Ferhan İstanbullu

Ferhan İstanbullu

ferhanist@gmail.com

Tüm Yazıları

İstanbullu’nun yaz rehberi



- En mutluluk verici gelişme, okulların kapanmasıyla birlikte trafikte görülen rahatlama. Bizi üç ay sürecek bir saadet bekliyor! Ramazanda iftar öncesi keşmekeşi saymazsak tabii...
- Bu hafta sonu hava kapalı, bunu saymayın... Lakin yolu hafta sonları Ada’ya düşecek olanların sabah en erken vapuru, dönüş için de ilk akşamüstü vapurunu tercih etmesi gerekecek. Aksi takdirde kalabalık, gürültülü, tahammülsüz bir yolculuğun sizi beklediğini bilin.
- Kışın kaçırdığınız filmleri klima serinliğinde, boş salonlarda izlemek mümkün olacak. ‘Sinema yazarlarının seçtikleri’ gibi türlü seçkiler, yıllardır her yaz yapılıyor. Beyoğlu’nda akşamüstü güzel bir film izleyip üzerine açık havada bir şeyler içmek, her zaman keyifli bir programdır.
- Her yaz aynı şey: İstanbul’da hafta arası cayır cayır olan hava, hafta sonu geldiğinde bulutlu, güneşin bir görünüp bir kaybolduğu formata dönüşür. Bu da özellikle deniz-havuz programı yapıp muhakkak bronzlaşmak isteyenleri canından bezdirir. Yine de yılmayın!
a) Hafta sonunu su kenarında geçirdiğinizde kendinizi her halükarda tatilde gibi hissedeceksiniz. b) Kendini ucundan kenarından gösteren güneş de yakıcıdır, hiç yanmıyor değilsiniz!
- Yaz trafiği çoğunlukla konser mekanları yüzünden olacak. Biletix’te minik bir araştırma yaparken yüzüm güldü!
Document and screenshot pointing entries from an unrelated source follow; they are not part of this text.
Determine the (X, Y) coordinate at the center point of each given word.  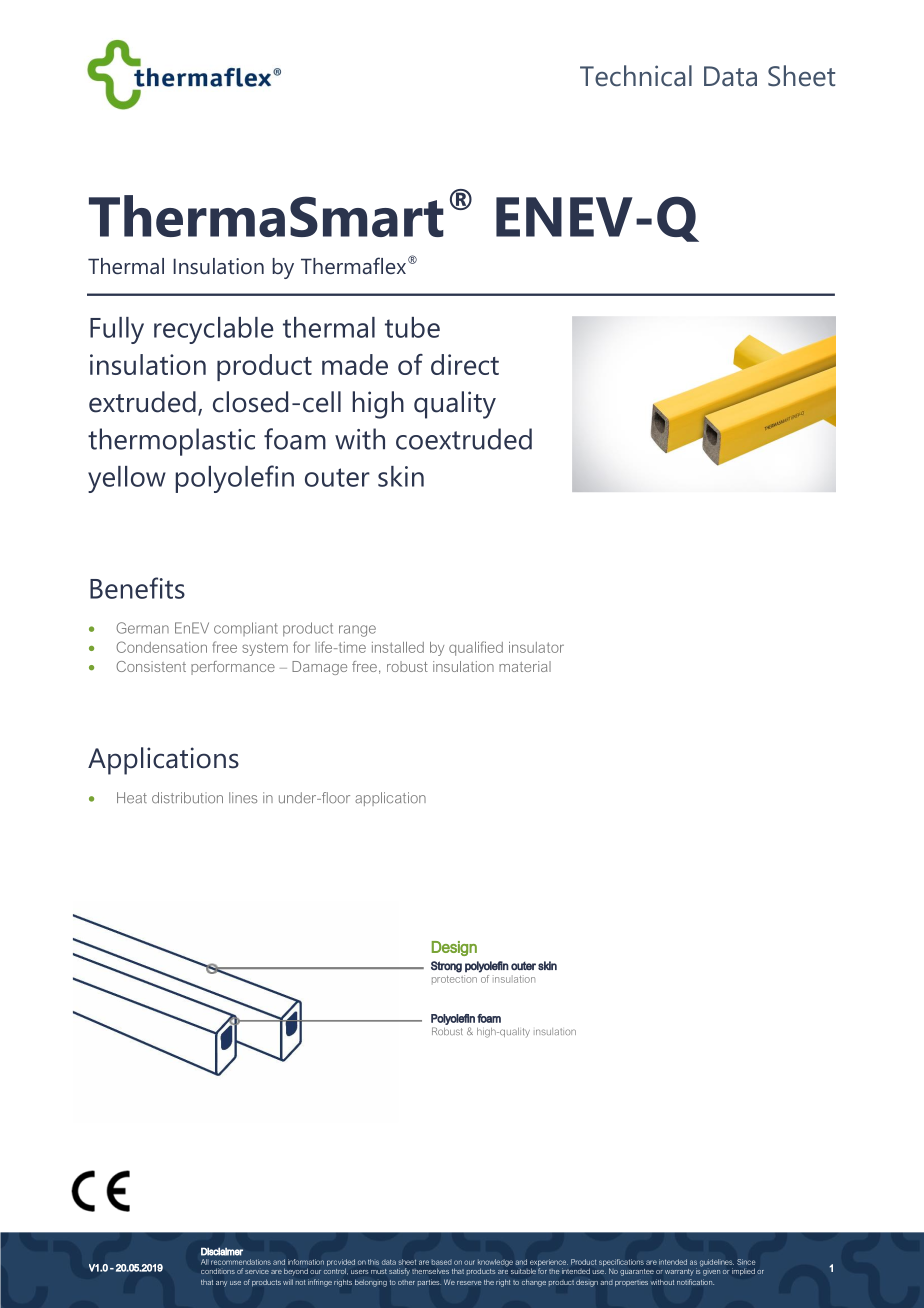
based (442, 1262)
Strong (446, 967)
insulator (536, 647)
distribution (187, 798)
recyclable (213, 330)
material (525, 666)
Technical (636, 76)
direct (465, 364)
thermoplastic (171, 442)
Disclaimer (222, 1252)
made (355, 364)
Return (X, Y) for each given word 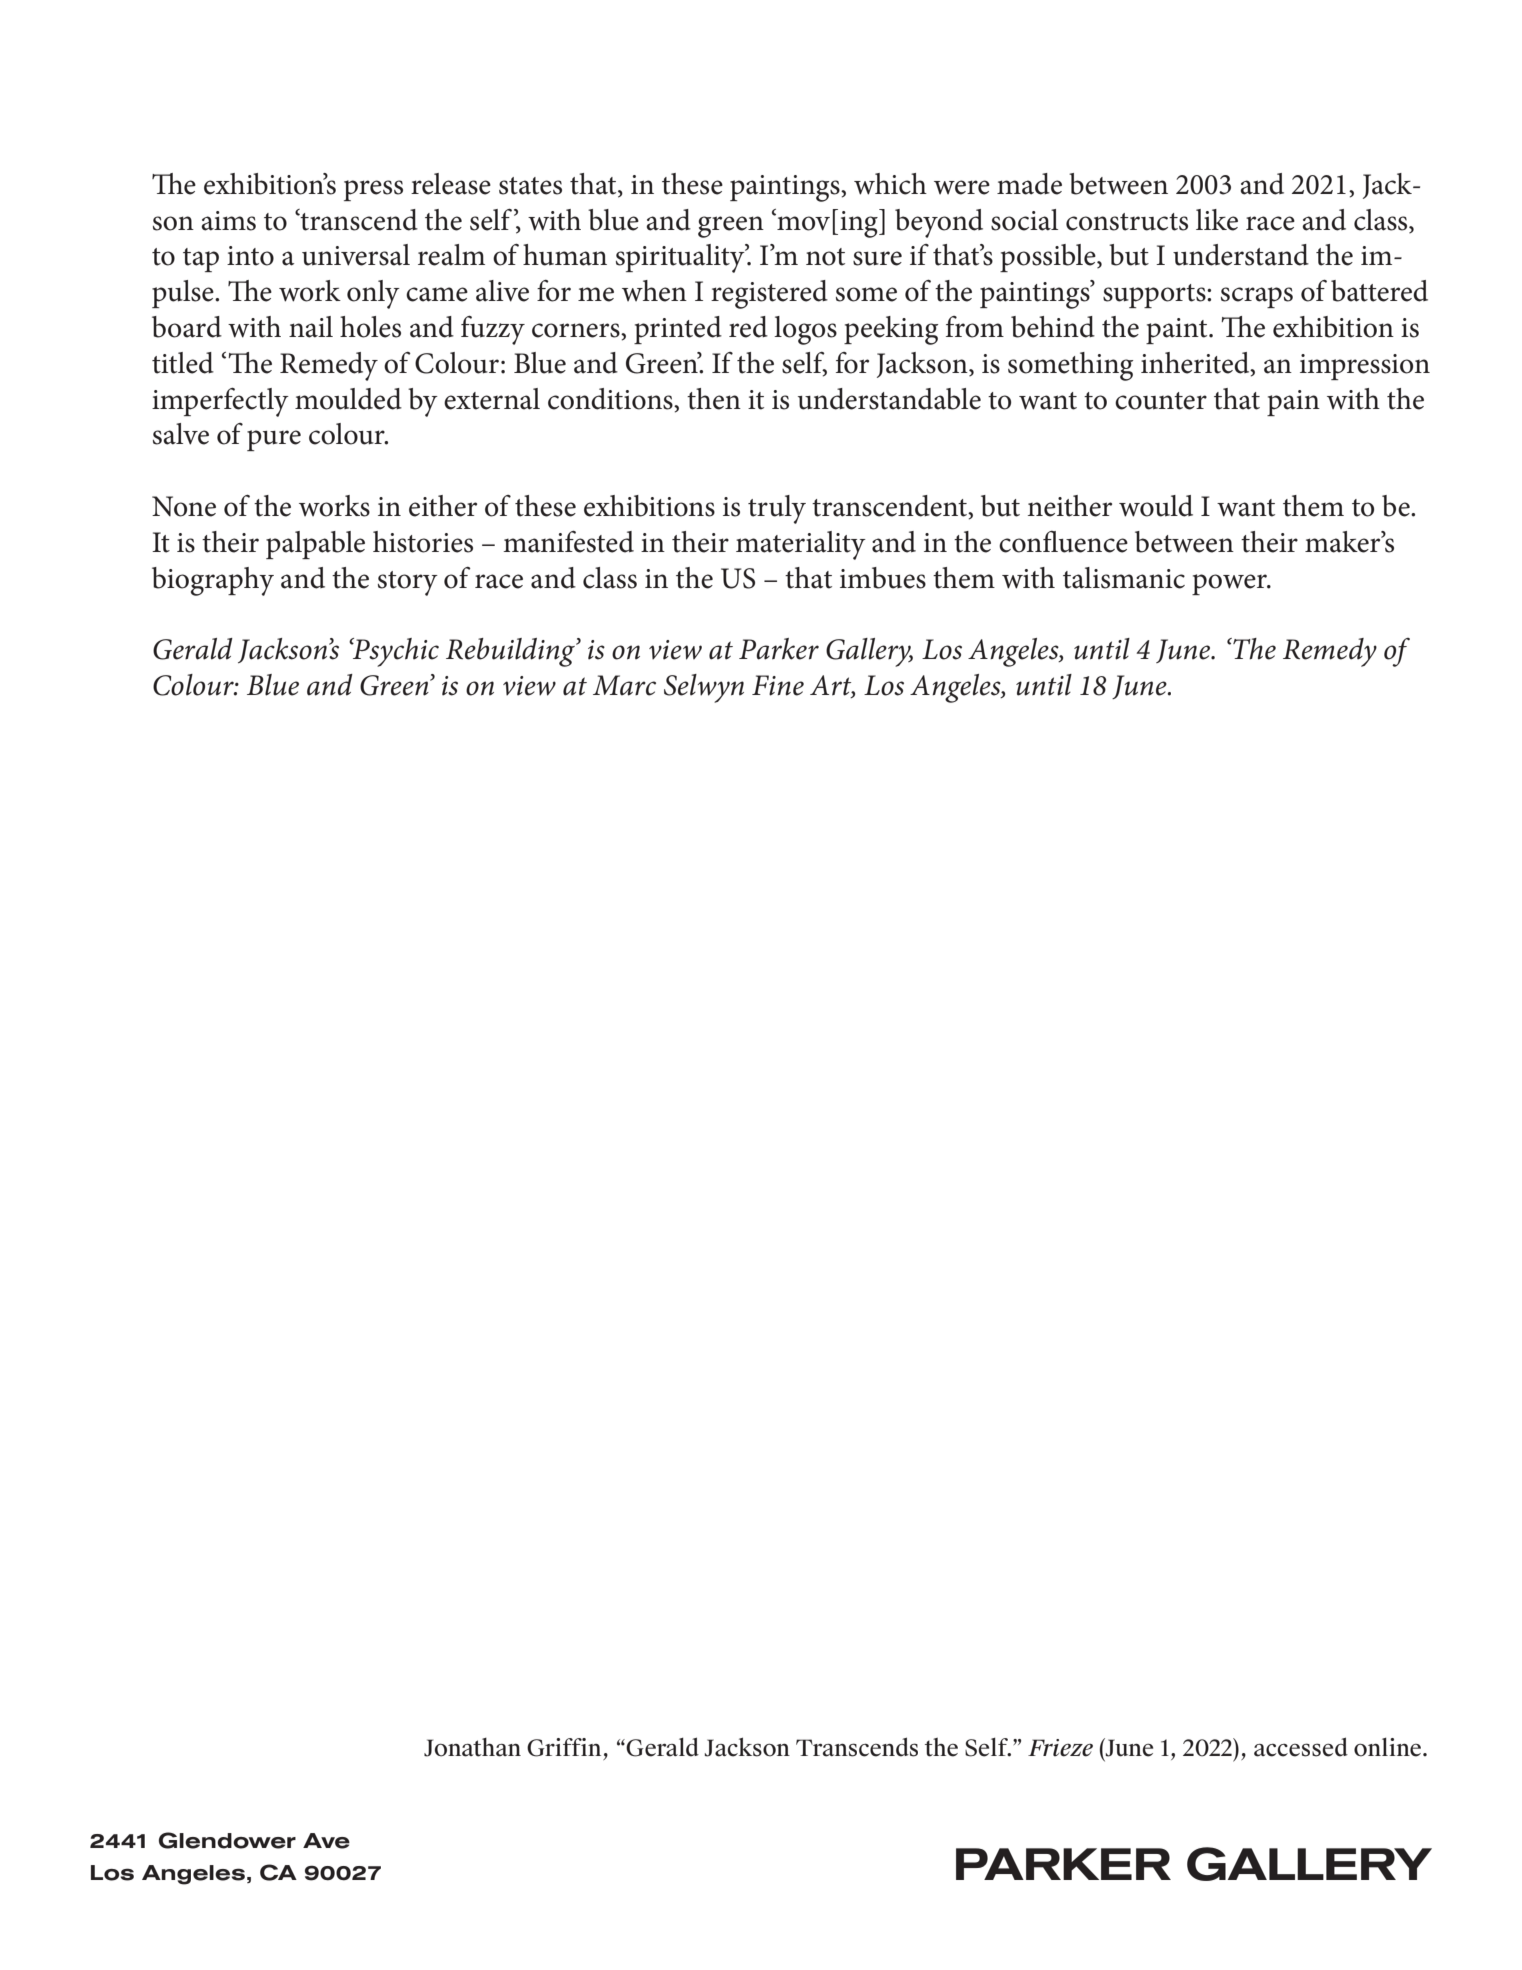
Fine (778, 685)
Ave (326, 1841)
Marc (624, 685)
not (825, 257)
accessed (1301, 1747)
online (1389, 1747)
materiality (801, 545)
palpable (315, 545)
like (1217, 220)
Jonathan (472, 1747)
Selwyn (704, 688)
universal (356, 255)
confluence (1063, 542)
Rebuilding (511, 652)
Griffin (564, 1747)
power (1231, 584)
Küçükçiftlik Parkı’ndan Enka Açıkhava Tiyatrosu’na, Sabancı Müzesi içindeki The Seed performans merkezine dek, bu yaz bir dolu konser var! Ajda Pekkan-Serdar Ortaç’lı True Blue’yu, Ozzy Osbourne’lu Kuruçeşme Arena’yı saymıyorum bile... Hepsi iyi hoş, yalnız bu destinasyonlara feci bir trafiğin ardından ulaşabileceğinizi unutmamanız lazım. En iyi çözüm, taksiyle ya da arabayla yakın bir yere ulaşıp devamını yaya getirmek.
-Kilyos’u sadece denize girmek için tercih etmeyin. O yol üzerinde şahane kahvaltı veren lokantalar, nefis köfteciler var. Yine evden çıkış saatimize dikkat ediyoruz: Sabah mesele değil de, akşamüstüne kalmak, gerçekten azap verici olabilir. Siz yine beni dinleyin, hırs yapmadan plajdan erken ayrılın. ‘Bacaklarım yanmadı’ diyerek bir saat daha kalmanın bedelini trafikte acı çekerek ödersiniz.
- Doğası gereği erkenci biri olduğumdan sabah erken kalkma konusunda kolaylıkla
ahkam kesebiliyorum. Herkesin öyle olmadığını, alemci ruhların yatağa sabaha karşı girdiğini de biliyorum. Şu kadarını söyleyeyim, şehir hiçbir zaman sabah erken saatlerdeki kadar sakin ve güzel olmuyor! Tatil günü bile olsa gerekirse zorla kalkın, güne erken başlayın! Başka bir İstanbul’la karşılaşacaksınız. Tecrübeyle sabit!
- Şu hep hayranlıkla bahsettiğim Karşı (Anadolu) yakalıların park keyfini bir kez muhakkak deneyin. Neymiş? İçecekler, plastik bardaklar elinizde, yanında biraz sandviç, kuruyemiş, istikamet beğendiğiniz bir park olsun!
- Havanın feci boğucu olduğu bir gün yine İstanbul kazan ben kepçe dolaşıyordum. Nihayet Kanyon’a vardığımda buranın İstanbul’un en serin köşelerinden biri olduğunu hatırladım. Sizin de aklınızda bulunsun.